Another poll, by ComRes for the BBC, showed that more than half of British Catholics have had their faith shaken by the child sex-abuse scandal. And, in an indication of the country’s liberal leanings, a full 62 per cent want to see women ordained as priests, a position the conservative Pope Benedict has vociferously opposed.

Indeed, some Britons are so angry with the Pope that they'd like to prosecute him for crimes against humanity, on account of his complicity in cover-ups of child sex abuse.

This is the land that has produced the most outspoken and well-organized anti-religious voices in the world, and some of them – including noted British atheist campaigners Richard Dawkins and Christopher Hitchens – have called for the Pope’s arrest. Stephen Hawking, the Oxford University physicist, chose the week before the Pope’s visit to declare that there was no possibility of any spiritual origin to the universe, a statement that some say was aimed at the Vatican.

More serious challenges may also await. Monday saw the release of a carefully argued legal brief by Geoffrey Robertson, a well-regarded human-rights lawyer, making the case for criminal actions against the Pope for his alleged role in covering up child sex abuse.

“He can’t be arrested on this visit because he is here as a head of state rather than a religious leader, and therefore has immunity,” Mr. Robertson said, “but he clearly falls under international law, for having assisted in the protection of sex offenders in a mass atrocity, and could be prosecuted in international law under the doctrine of command responsibility.”

While not stating my personal opinion as to the advisability of prosecuting the Pope or the legitimacy of his ideological stances, I would like to suggest that one reason why so many Roman Catholics have reacted so badly to the sex abuse and the coverups--and, indeed, other believers in other faith traditions who have gone or are going through the same process--is because they feel guilty for their role.

What do I mean? No religion is especially meaningful if it doesn't have followers, especially willing followers. Speaking in relation to this particular crisis, for centuries, if not millennia, thousands of millions of people in thousands of communities both large and small accepted their membership in a faith community with boundaries and beliefs defined by the Roman Catholic Church. In some places, like French Canada or Ireland, the Church played a critical role in forming national identities. Elsewhere, the Church helped reinforce local identities, in ways as various as the assimilation of pagan gods as the Virgin Mary in post-Conquest Mexico to the pilgrimage to Santiago de Compostela to the urban missions set up by enterprising priests and religious orders in industrializing cities the world over. The people who belonged to this faith community certainly defined their membership in this community on their own terms, accepting or rejecting whichever elements of dogma they wanted, but they made the choice to belong, in their own day-to-day referendum.

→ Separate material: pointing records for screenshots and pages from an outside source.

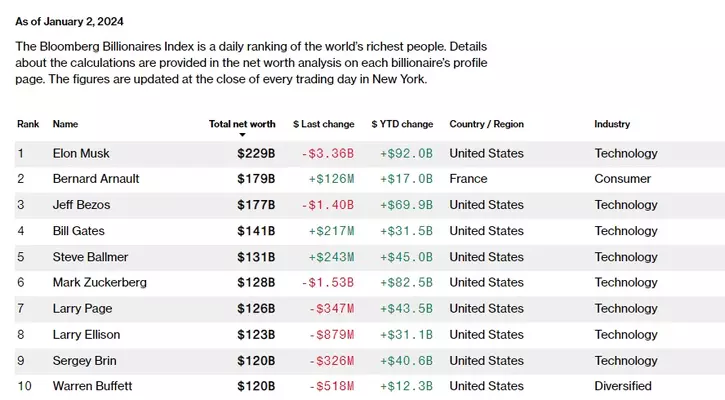The height and width of the screenshot is (400, 725).
Task: Sort by Total net worth column
Action: 242,124
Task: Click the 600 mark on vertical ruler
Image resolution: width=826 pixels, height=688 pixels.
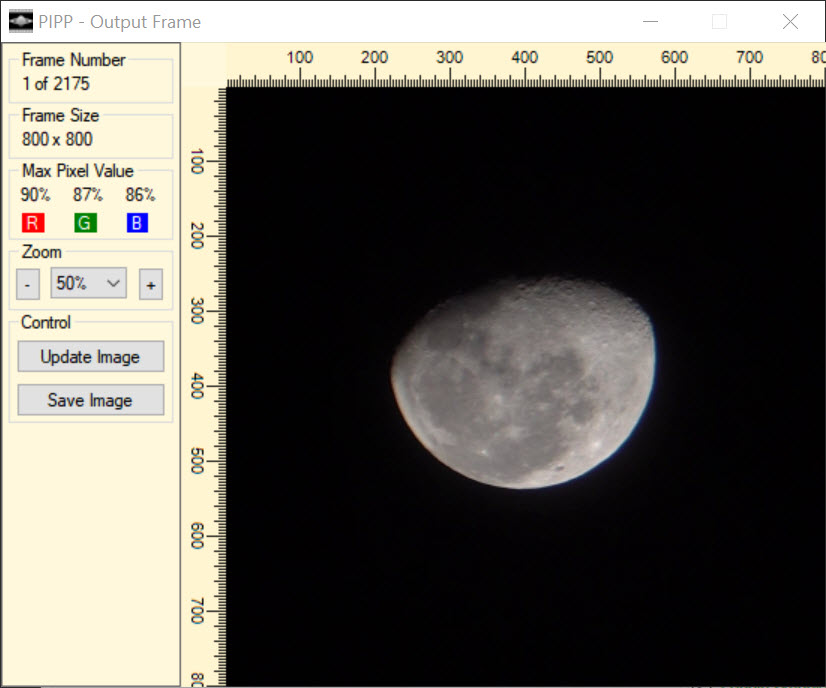Action: click(x=197, y=535)
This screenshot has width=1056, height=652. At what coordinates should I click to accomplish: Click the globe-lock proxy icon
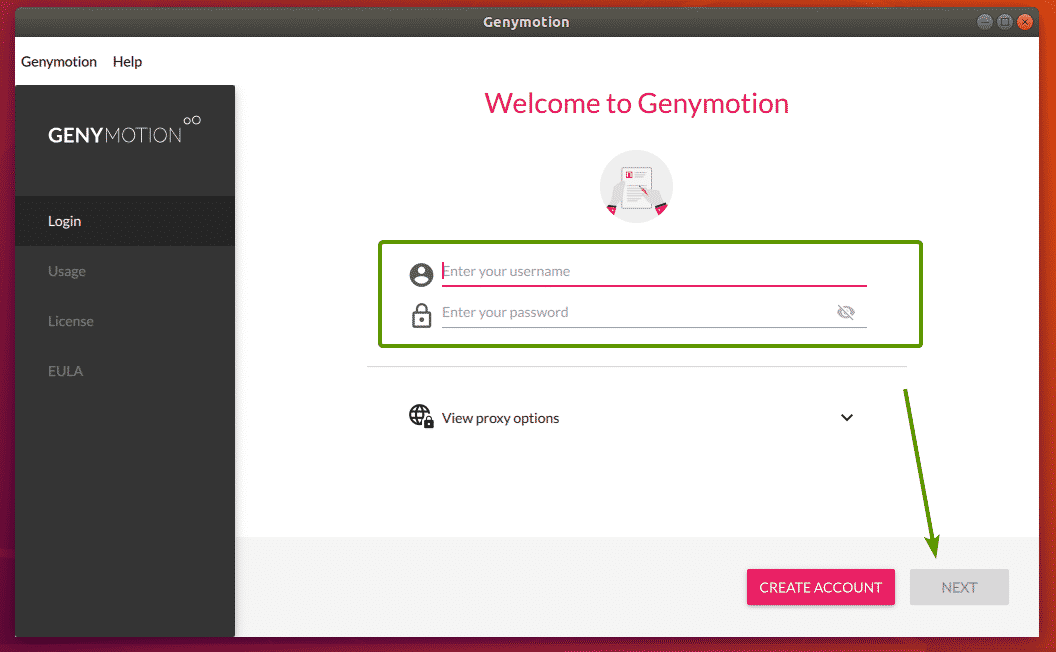pyautogui.click(x=421, y=417)
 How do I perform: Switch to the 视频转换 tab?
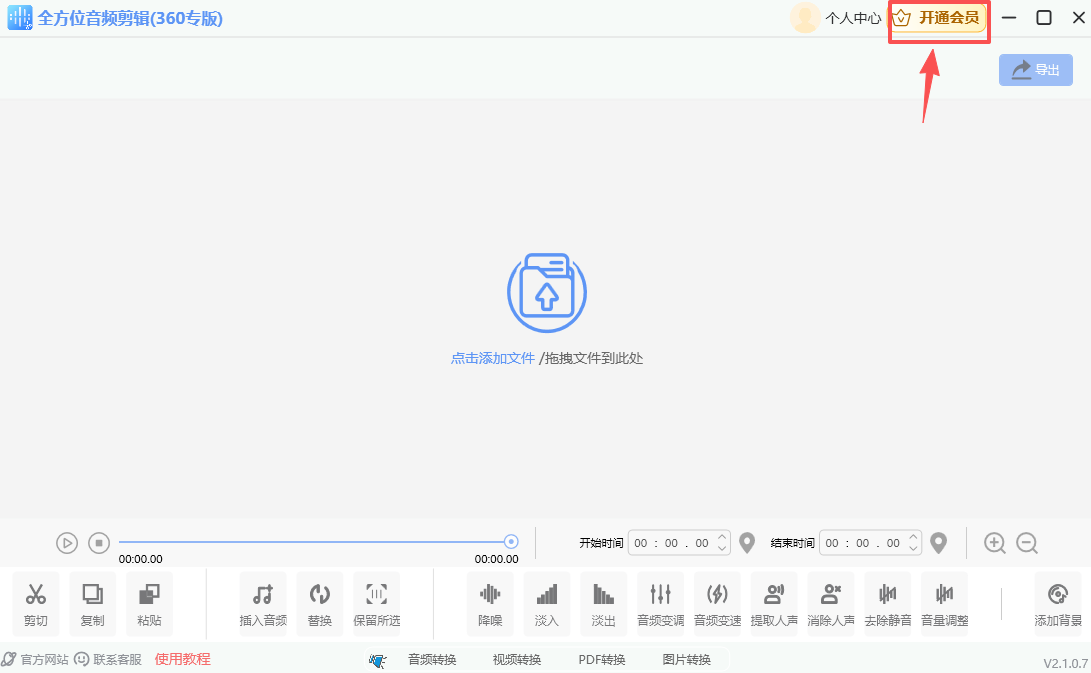[516, 660]
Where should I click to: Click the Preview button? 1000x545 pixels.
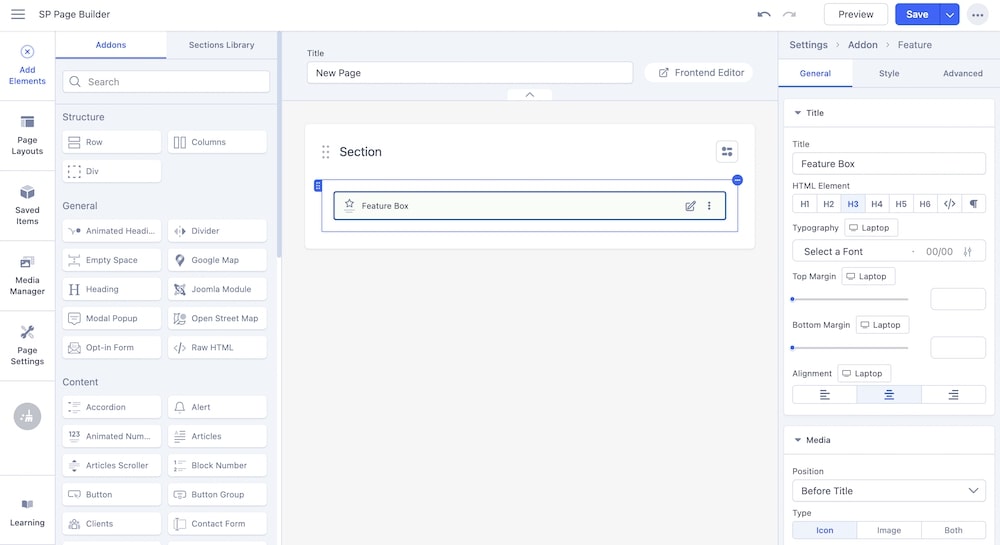[856, 14]
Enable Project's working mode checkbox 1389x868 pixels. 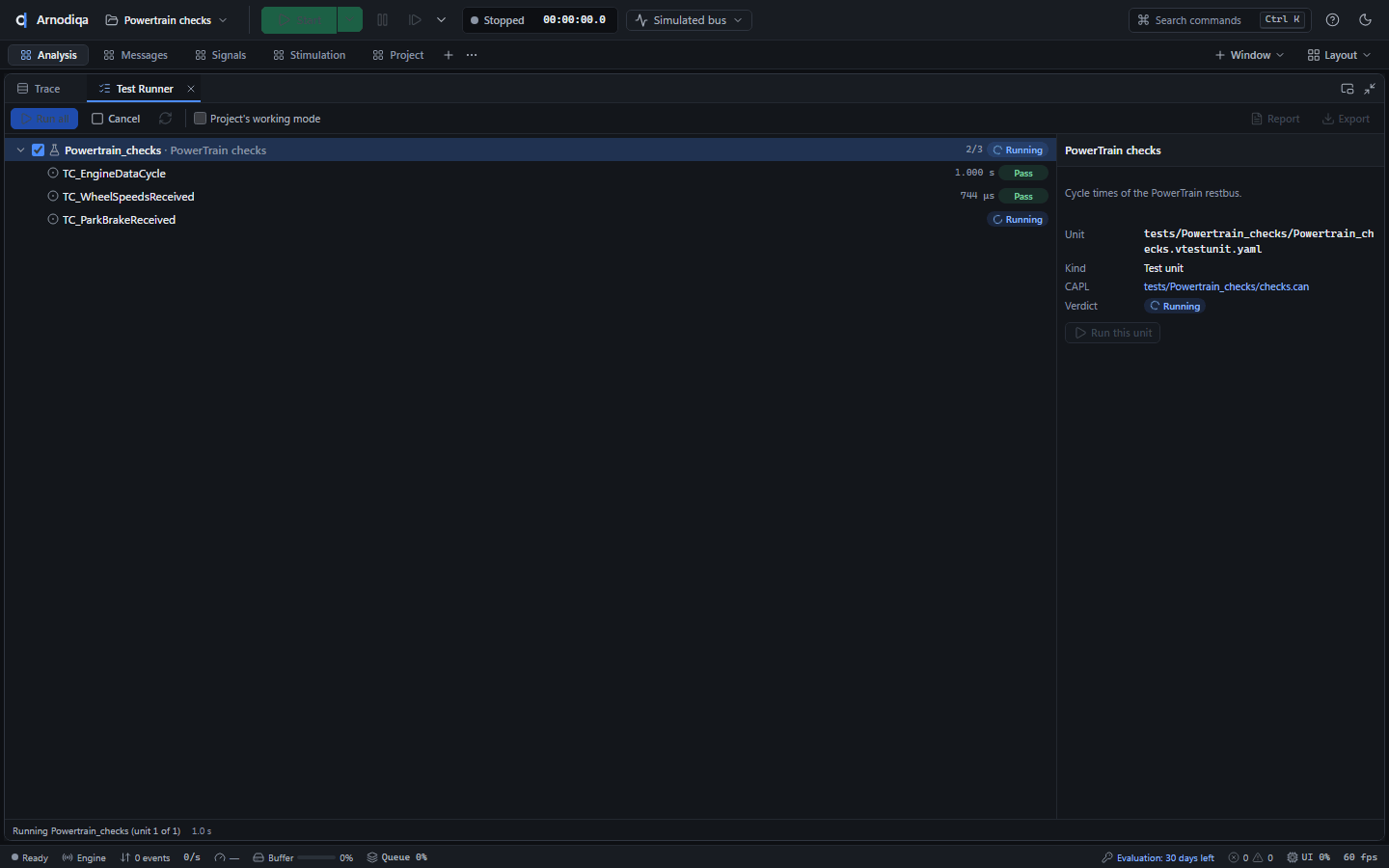click(x=200, y=119)
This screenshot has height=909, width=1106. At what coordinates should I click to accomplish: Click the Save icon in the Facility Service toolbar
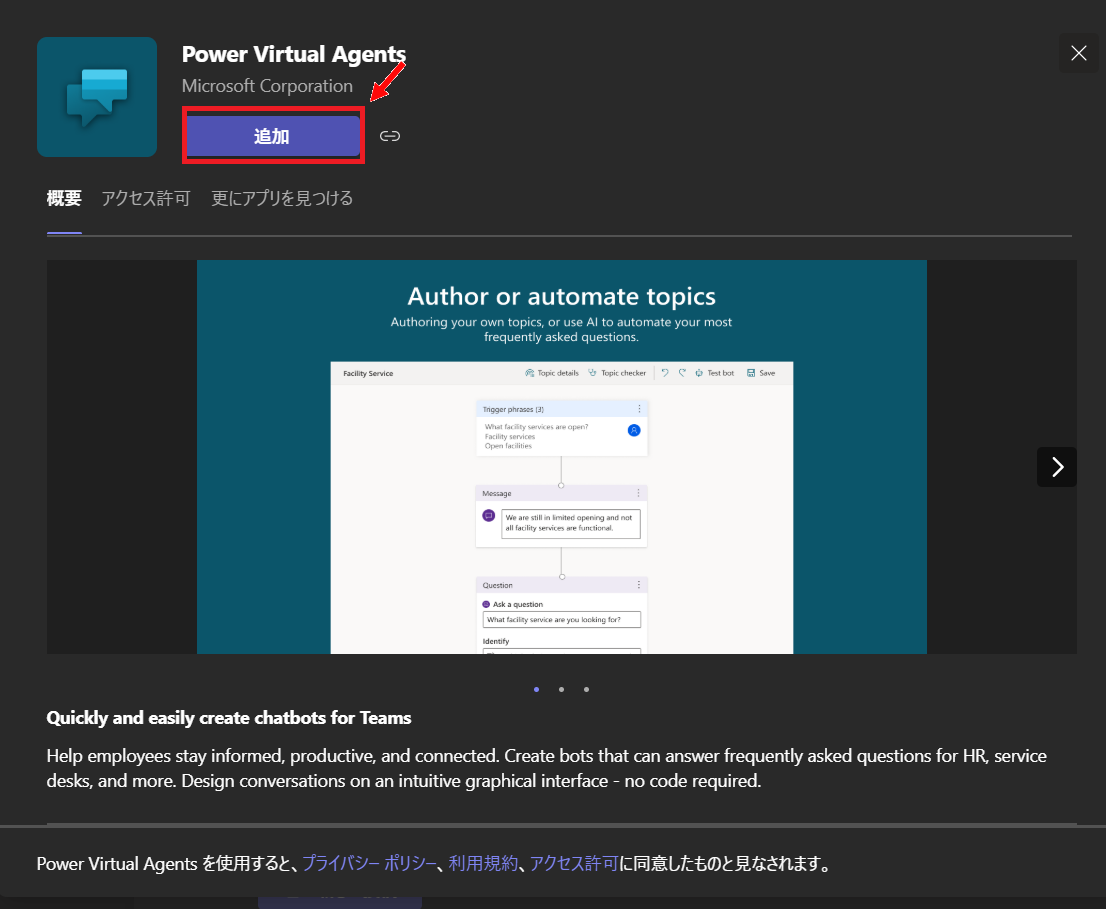(x=752, y=373)
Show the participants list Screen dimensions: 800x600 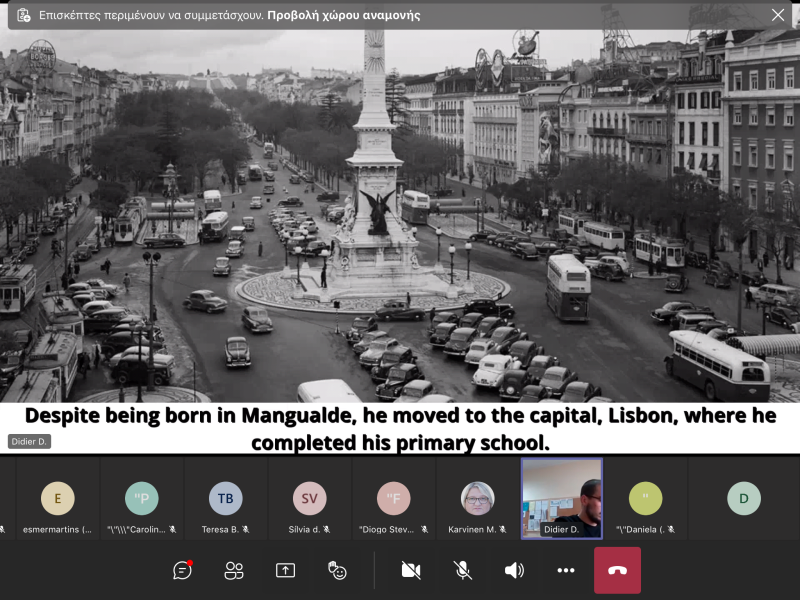234,570
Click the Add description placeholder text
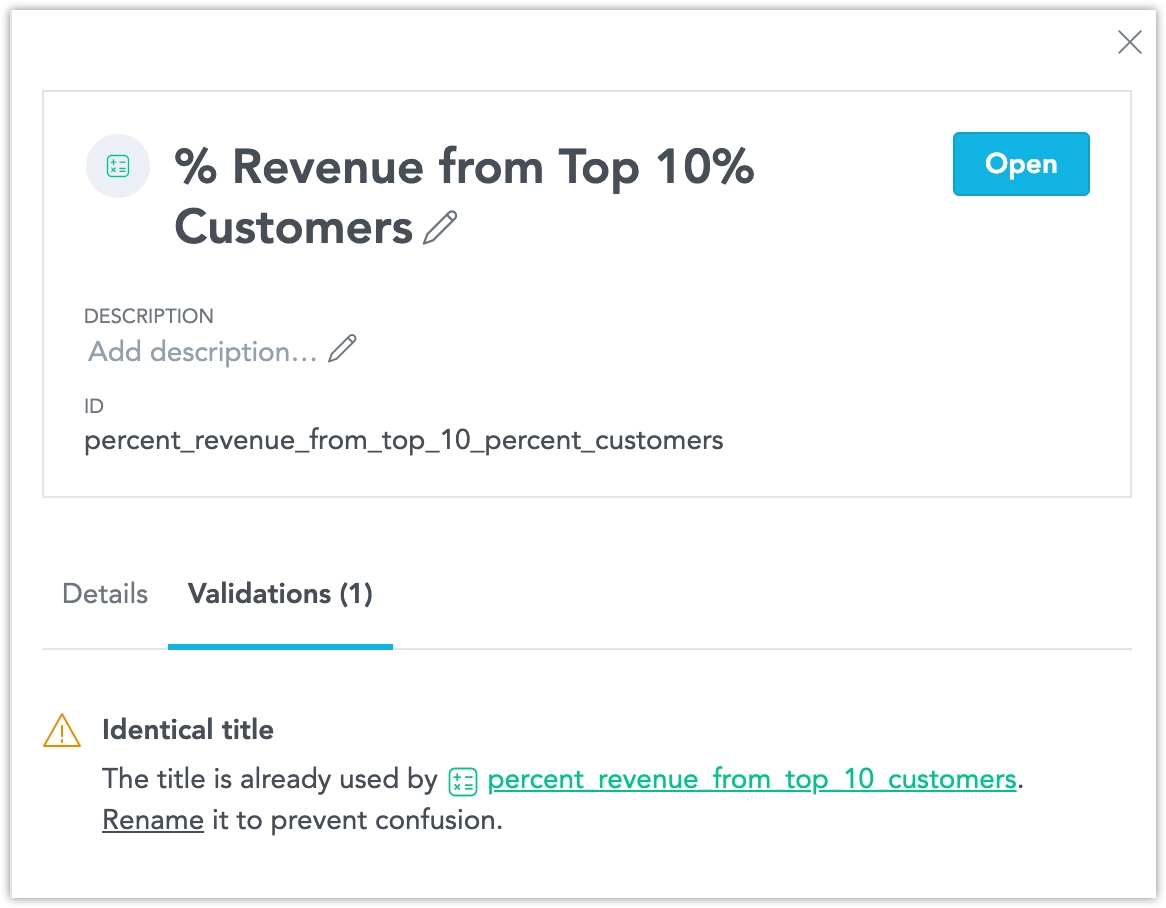1166x908 pixels. 203,352
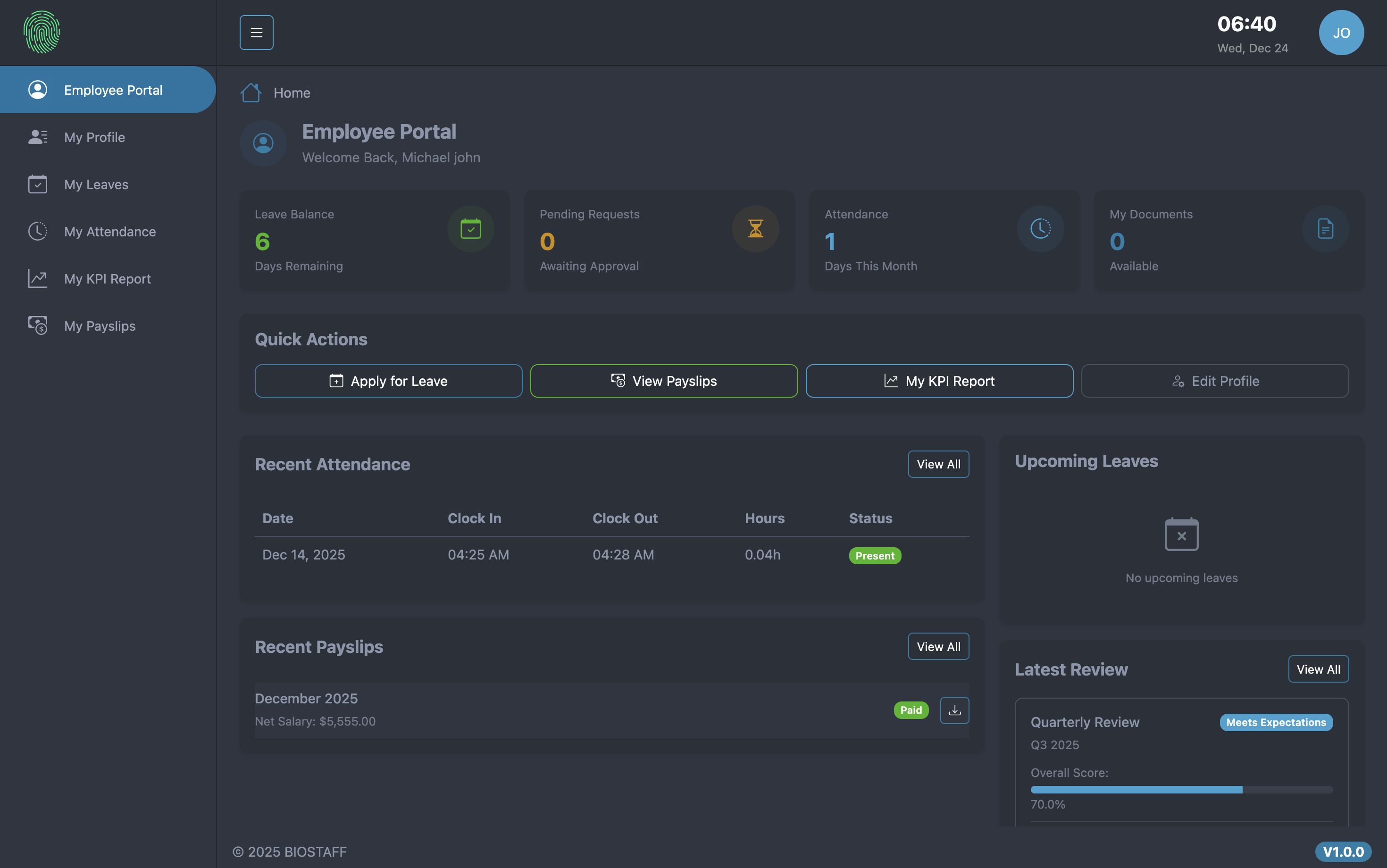Click the Home breadcrumb house icon

(251, 92)
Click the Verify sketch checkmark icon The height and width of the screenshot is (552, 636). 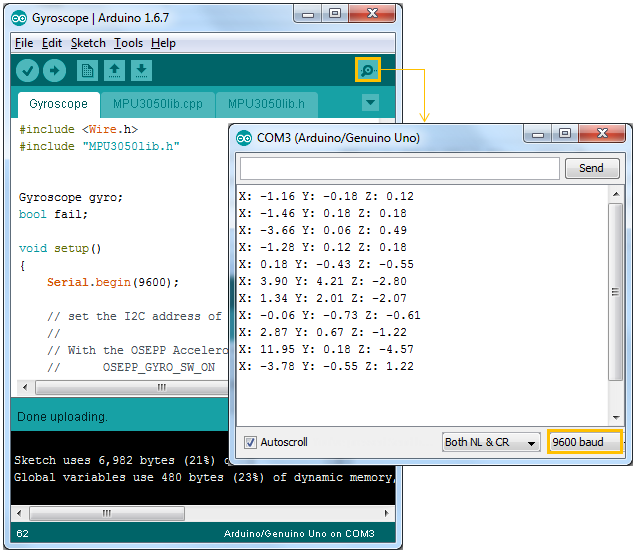28,70
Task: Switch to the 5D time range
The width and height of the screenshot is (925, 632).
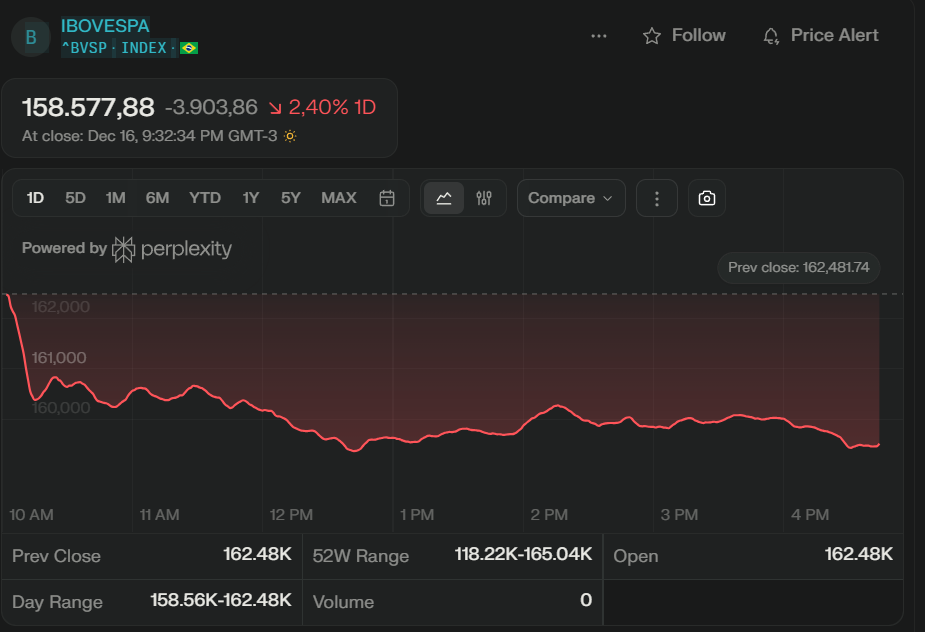Action: tap(75, 198)
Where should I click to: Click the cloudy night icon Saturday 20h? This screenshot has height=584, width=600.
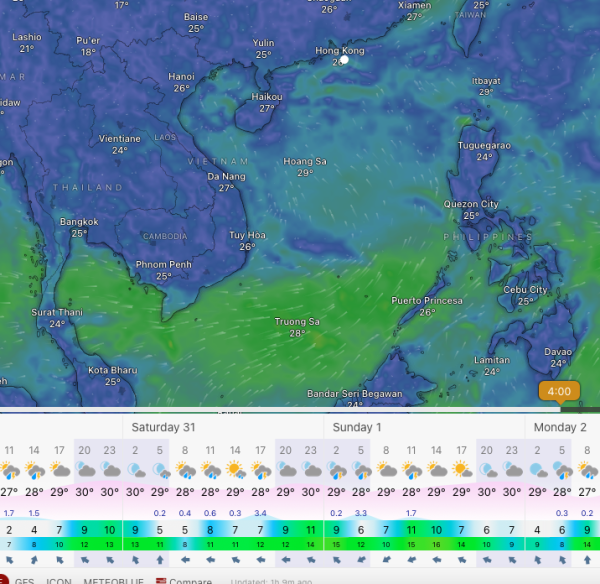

Then came the revelations of these crimes. People believed in the goodness of their faith community, and so also believed in the goodness of the people running and representing their faith community. That may have been a non-rational assumption, but to some extent the religious experience is non-rational. Most of the laity didn't know, but some people did know. There have been stories about individuals who had uneasy suspicions about one person or another, stories about victims whose stories were discounted as lies by their families, stories about families thinking a cleric's relationship to their child was laudable and not pedophilic, stories about communities willing to consider these cases as exceptional and not worth attacking the Church over. Without the willingness of huge numbers of people to believe that these things couldn't be happening, that the leaders of the church wouldn't enable the perpetrators, I think it's safe to say that there would be rather fewer victims.

It's at this point that the public rage comes in. People dislike being betrayed by the people they respect; people dislike even less finding out that they let themselves be played as fools, or worse, as unwitting collaborators, or still worse yet, as willing collaborators.